Records from a dataset
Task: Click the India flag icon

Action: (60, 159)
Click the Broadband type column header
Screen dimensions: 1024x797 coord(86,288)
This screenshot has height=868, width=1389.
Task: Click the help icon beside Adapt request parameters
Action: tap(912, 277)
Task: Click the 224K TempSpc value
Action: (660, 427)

• [Work to do]: Repeat each of the records above word for word.

• [Final answer]:
Task: Click the India flag icon

Action: (60, 159)
Click the Broadband type column header
Screen dimensions: 1024x797 coord(86,288)
This screenshot has height=868, width=1389.
Task: Click the help icon beside Adapt request parameters
Action: tap(912, 277)
Task: Click the 224K TempSpc value
Action: (660, 427)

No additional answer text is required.